Hemen her zaman, akşam vakti gittiğim için en belirgin olan, bazı pencerelerden süzülen sarı ışıklar. Şehirde hakim olan ışık, sarı. Sanki tüm şehri yerden aydınlatmışlar gibi. Malum şimdi Türkiye’de de moda ya. Ama boşuna da moda olmuyor, her şeyi ve herkesi olduğundan güzel gösteriyor, ayrıca daha zengin (!) doğruya doğru. Sarı ışıklı her pencere bana önce ve her nedense, New York Üçlemesi (üç ayrı yönetmenin çektiği bir film bu) filmini, özellikle afişini hatırlatıyor. Her bir katta başka pencere ve odalar, her birinde diğerinden habersiz bir diğer yaşam. Ve yine her seferinde, önemsizliğimizi de düşündürüyor.

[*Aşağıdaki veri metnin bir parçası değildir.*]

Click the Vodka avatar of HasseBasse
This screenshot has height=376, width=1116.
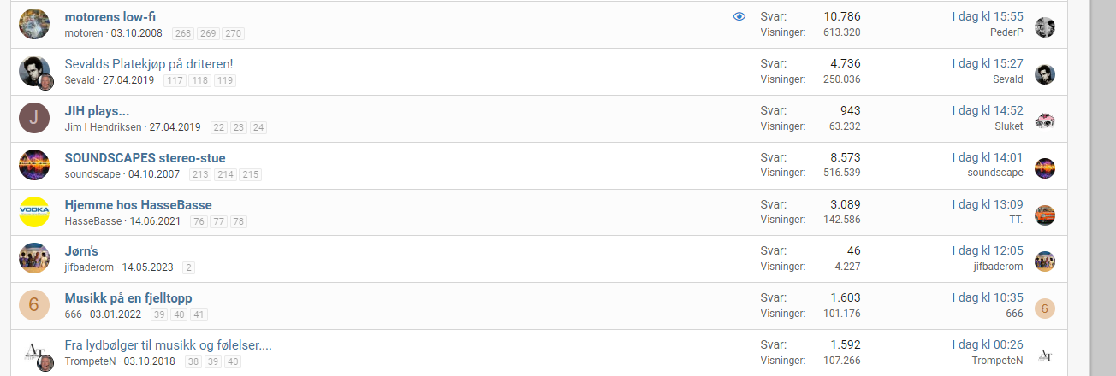click(33, 212)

Türkiye’de başka pencerelerden başka ışıklar ve çok başka yaşamlar… Buradakilerin diğerlerinden habersizliğini. Uzatmayayım… İşte bu ışık süzülen pencerelerden bazısı anlamsız. İçeride insan kalabalığı. Belli ki üç beş gün için kiralamış ve büyük ihtimal İngiliz turistlerin bağırtıları geliyor. Alt orta sınıf İngiliz güneş kızarıklığı ve bağırtısına talimli olduğum için o tuhaf ve boğazlanıyormuş hissi veren, ‘üç bira sonrası’ şuursuzluğunu nerede duysam fark ediyorum. Anayasacılıktan önceki mesleğim nedeniyle, tahmin edersiniz! Ama bu İngiliz ten kızarıklığı bir diğer yazının konusu olacak. Çünkü iki kızarıklığın Gümbet’te olanıyla burada olanı arasında benzerlikler ve farklar var. Merak etmiyor olabilirsiniz ama anlatmak isterim!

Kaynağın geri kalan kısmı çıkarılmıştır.